* _取り組む課題_:
a: 抜粋によると、自分を自分たらしめる前提とは何ですか。
b: 抜粋の「ありのままの自分でいよう」で始まる段落を、主な内容を保ったまま短く書き直してください。
c: 抜粋の「自分の『肉体=身体』だけは、自分の中の大前提として自らの裡に存在している。」から「数字を代入するまえに『xとおく』前提に、ポジもネガもないように。」までを、一字一句変えずに再現してください。

この問いは、難しくもあり、またナンセンスでもある。
正義は人の数だけあり
正解は場面の数だけあり
正しさを決める前提は、環境によっていかようにも変化するから。
若いころは『正しさ』を伝えなければならない、と必死だった。
そもそも『正しさ』の何たるかも分かっていなかったし(今もわからないけれど)間違ったことを伝えてはいけない、と怯えていたのかもしれない。
自分を自分たらしめる前提。
それは生まれ持った自分の『肉体』
自分の『肉体=身体』だけは、自分の中の大前提として自らの裡に存在している。
それはある意味で、“抗えない前提” ともいえる。
それをネガティブに捉えるのか、ポジティブに捉えるのか。
ありのままの自分でいよう、とか、自分を好きになる、とか、自分を受け入れよう、とか世の中には“ポジティブに捉えよう風潮”が、少しばかり多い気がする。
前提にはそもそもネガティブもポジティブもない。
数字を代入するまえに『xとおく』前提に、ポジもネガもないように。
だから自分の身体という前提に、本来、ネガティブもポジティブもない。世間がそれをどちらかのバイアスに寄せてしまうだけで。

* _提供データ_:
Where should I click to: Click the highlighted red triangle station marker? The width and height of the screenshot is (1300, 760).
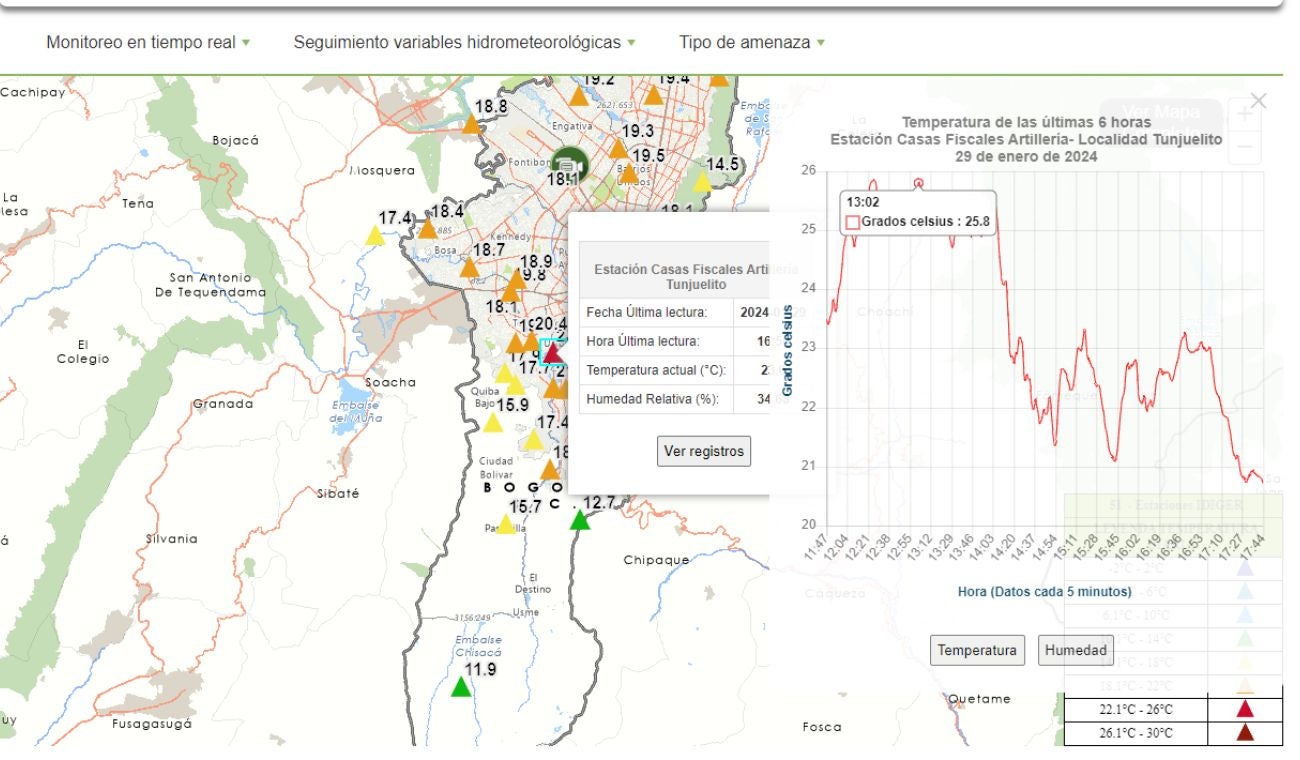point(552,353)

* _課題の解答_:
a: 生まれ持った自分の『肉体』です。

b: 自分を好きになる、受け入れるなど、物事を“ポジティブに捉えよう”とする風潮が世の中には少し多い気がする。

c:
自分の『肉体=身体』だけは、自分の中の大前提として自らの裡に存在している。
それはある意味で、“抗えない前提” ともいえる。
それをネガティブに捉えるのか、ポジティブに捉えるのか。
ありのままの自分でいよう、とか、自分を好きになる、とか、自分を受け入れよう、とか世の中には“ポジティブに捉えよう風潮”が、少しばかり多い気がする。
前提にはそもそもネガティブもポジティブもない。
数字を代入するまえに『xとおく』前提に、ポジもネガもないように。